A Washington, en 2054, la société du futur a éradiqué le meurtre en se dotant du système de prévention / détection / répression le plus sophistiqué du monde. Dissimulés au coeur du Ministère de la Justice, trois extra-lucides captent les signes précurseurs des violences homicides et en adressent les images à leur contrôleur, John Anderton, le chef de la "Précrime" devenu justicier après la disparition tragique de son fils. Celui-ci n'a alors plus qu'à lancer son escouade aux trousses du "coupable"... Mais un jour se produit l'impensable : l'ordinateur lui renvoie sa propre image. D'ici 36 heures, Anderton aura assassiné un parfait étranger.
Steven Spielberg est quand même un étrange bonhomme. Le moins que l’on puisse dire c’est que sa carrière ne suit pas les tracés habituels de tout bon metteur en scène hollywoodien. Chacun de ses métrages marque une évolution dans sa filmographie - déjà surprenante dès ses débuts -, et ce n’est pas ce changement de siècle qui nous dira le contraire. Passer d’une histoire de requin géant à une poignante liste de Juifs sauvés, ce n’est pas monnaie courante.
Pourtant, s’il y a bien un genre dans lequel Spielby s’est incroyablement ancré, c’est bien le domaine de la science-fiction. Hormis les E.T (tout gentils ou belliqueux qu’ils soient), le réalisateur de génie adore s’intéresser à notre futur, celui que notre génération laissera à notre descendance. En l’occurrence, sieur Spielberg s’amuse surtout à dépeindre le futur des Américains moyens. Et comme le prouvent AI : Intelligence Artificielle et ce Minority Report, il n’est pas souvent beau à voir.
Intéressons-nous à cette adaptation du génial Philip K. Dick, dans laquelle on retrouve tout les éléments chers à son univers particulier : Bienvenue dans un futur assez proche (2054), où les technologies ne cessent de s’améliorer, et où l’on cherche le confort et la sécurité la plus sûre pour les Américains. A l’image de ces spots publicitaires serinant à tous les coins de rue que la vie est devenue sûre, la société futuriste est par essence un lieu devenu paisible grâce à l’avancée scientifique.

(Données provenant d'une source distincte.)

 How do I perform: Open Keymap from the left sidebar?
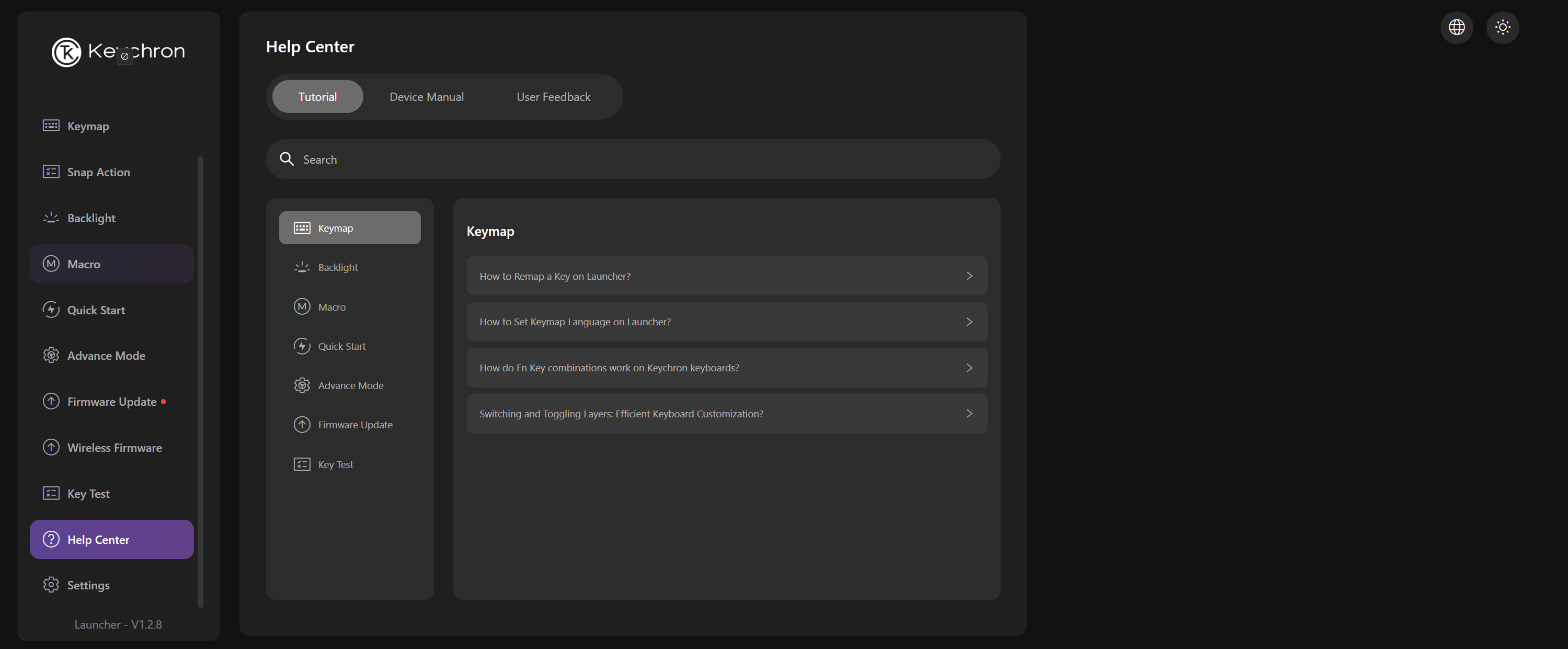point(88,126)
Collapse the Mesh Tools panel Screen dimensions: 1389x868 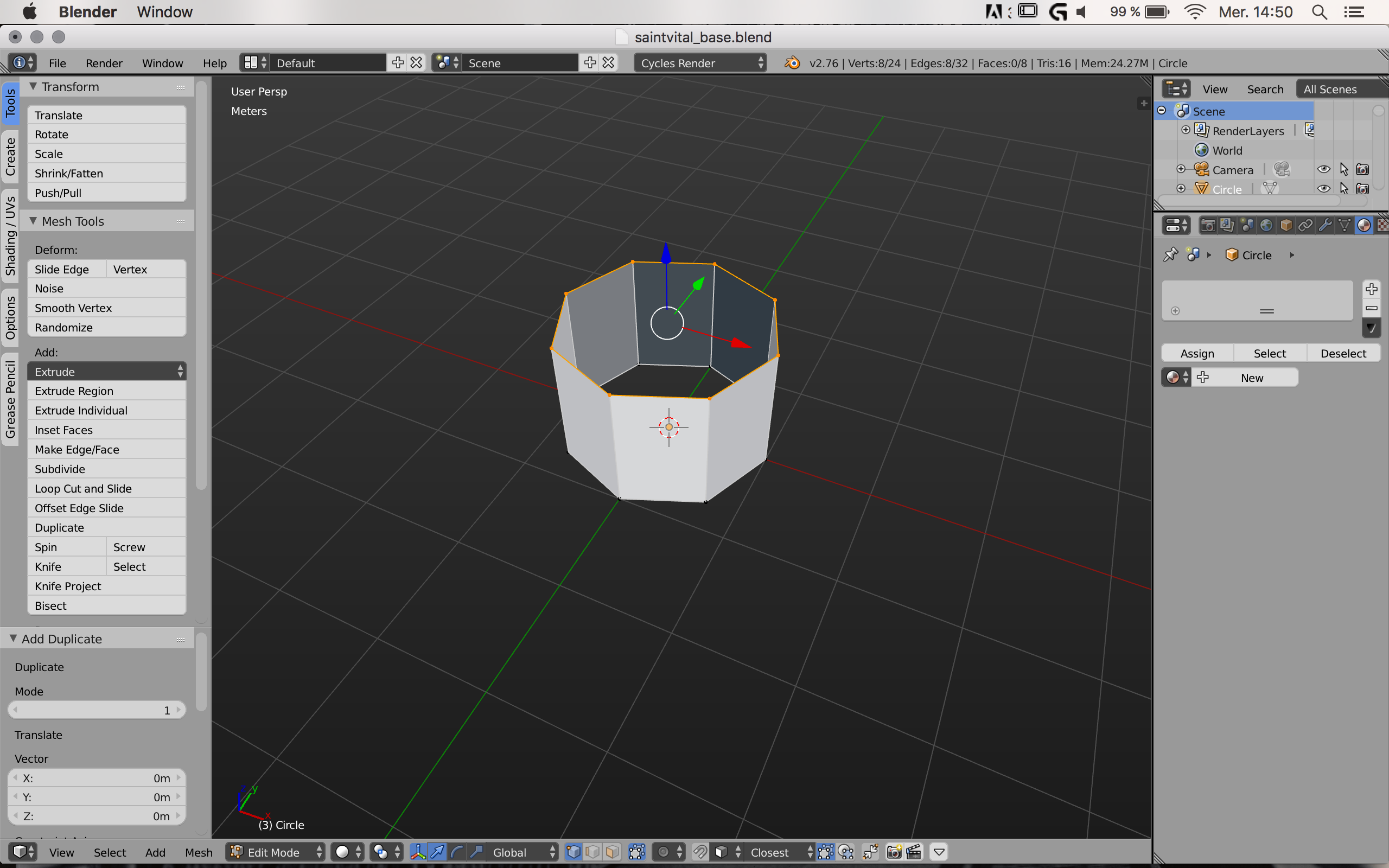pos(33,221)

Le parti-pris de Spielby et de ses scénaristes parvient pourtant à rendre ce sentiment de sécurité plutôt sombre. A aucun moment dans le film, le spectateur ne se sent à l’aise dans ce monde anticipé. En effet, l’Homme, au sens spielbergien du terme, n’est plus maître de ses choix. Ce constat se fait d’autant plus réel lorsque nous suivons les péripéties de John Anderton (Tom Cruise, décidément génial lorsqu’il bosse avec Steven), la psychologie du personnage nous entrainant au bord de la paranoïa, voire du dédoublement de la personnalité (une habitude chez Dick).
Une dégradation que l’on sent au fur et à mesure, ingénieusement associée à l’excellente direction artistique de Alex McDowell et au ton de la photographie de Janusz Kamiński grâce auxquels la mise en scène de Spielberg n’a jamais été aussi resplendissante. La dégradation et le stupre dépassent la simple monotonie de la vie du héros pour exploser tout autour de lui et trouver une réalité dans les villes où pullulent les drogués et insatisfaits (excellente scène du Club à fantasmes)... jusqu’à "l’heure du crime" dont je ne dirai rien, qui confirme cette déviation.
Car en plus d’être l’un de ses sujets les plus matures, Spielby en profite pour affiner son style évolutif (voire la traque de spyders dans l’immeuble, géniale), et utiliser des effets spéciaux jamais inutiles. Au contraire, puisque le réalisme de ceux-ci ont développé la curiosité des scientifiques (et concepteurs automobiles) de nos jours... Le principal objectif du film, avant de faire passer un message moralisateur, reste de divertir le public. Pari réussi : rarement le futur n’aura semblé aussi palpitant et dangereux. On a également l’occasion de découvrir l’excellente interprétation de Samantha Morton, incroyable en precog protégée dont le rôle surprend de bout en bout. Colin Farrell et Max Von Sydow laissent également pantois, l’un faisant ses preuves, l’autre surprenant toujours un peu plus dans un registre différent.
Une nouvelle réussite - discrète - dans la filmographie de Spielberg qui signe ici l’un des films d’anticipation les plus percutants de ces dernières années, dépassant largement sa condition de blockbuster hollywoodien en proposant une réflexion ouverte et mature sur l’avenir. Terriblement effrayant, mais virtuose.